= Congolese nationalism (Democratic Republic of the Congo) =

Political ideology

Congolese nationalism in the Democratic Republic of the Congo was also for a time known as Zairian nationalism during the rule of Mobutu Sese Seko. Congolese nationalism persists among the people of the Democratic Republic of the Congo, in spite of civil war and the lack of a clear definition of what it means to be Congolese.

== History ==

The territory of the Congo was created by Belgian colonial rulers that borrowed the name used by the historic Kongo Kingdom. At the time there was no concept of a Congolese people however, as the people living within the region were divided into ethnic groups.
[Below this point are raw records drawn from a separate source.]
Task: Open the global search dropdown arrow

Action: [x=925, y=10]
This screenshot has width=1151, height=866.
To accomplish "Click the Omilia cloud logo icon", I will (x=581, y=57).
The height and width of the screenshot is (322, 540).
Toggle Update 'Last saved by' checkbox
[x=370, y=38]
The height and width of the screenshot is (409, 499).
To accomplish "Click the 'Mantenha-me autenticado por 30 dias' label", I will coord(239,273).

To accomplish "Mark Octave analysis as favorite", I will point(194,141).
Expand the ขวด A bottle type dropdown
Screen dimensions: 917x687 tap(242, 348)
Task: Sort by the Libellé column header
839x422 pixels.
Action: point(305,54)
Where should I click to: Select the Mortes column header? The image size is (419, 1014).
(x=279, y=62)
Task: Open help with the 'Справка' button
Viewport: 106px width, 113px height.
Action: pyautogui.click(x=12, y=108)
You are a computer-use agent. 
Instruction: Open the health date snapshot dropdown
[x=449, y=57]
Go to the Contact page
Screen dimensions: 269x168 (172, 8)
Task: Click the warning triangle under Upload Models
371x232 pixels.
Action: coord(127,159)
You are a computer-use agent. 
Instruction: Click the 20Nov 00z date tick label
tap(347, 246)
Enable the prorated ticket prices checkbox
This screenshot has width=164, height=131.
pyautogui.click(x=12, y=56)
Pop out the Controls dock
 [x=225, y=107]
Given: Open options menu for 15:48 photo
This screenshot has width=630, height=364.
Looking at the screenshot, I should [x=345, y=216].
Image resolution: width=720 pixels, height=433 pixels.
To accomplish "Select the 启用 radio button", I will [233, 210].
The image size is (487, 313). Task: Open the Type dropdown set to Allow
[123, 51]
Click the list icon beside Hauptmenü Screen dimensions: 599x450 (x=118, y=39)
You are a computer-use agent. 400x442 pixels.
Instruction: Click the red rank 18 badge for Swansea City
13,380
Congolese nationalism first erupted in 1959 during riots against Belgian colonial rule. Attempts to solidify the country quickly collapsed after independence when Mobutu Sese Seko rebelled against the government of Patrice Lumumba in 1960. After several years in power Mobutu renamed the country Zaire in 1971 and sought to define and forge a united Zairian nation through his policy of authenticity, that included efforts to purge Christianity from Zaire – for it was deemed colonial. There have been critics of Zairian/Congolese nationalism who believe that it was a manipulative ploy by Mobutu to gain legitimacy for his rule, though this criticism has been challenged by the persistence of a post-Mobutu nationalism after the fall of Mobutu from power and the renaming of the country back to the Democratic Republic of Congo.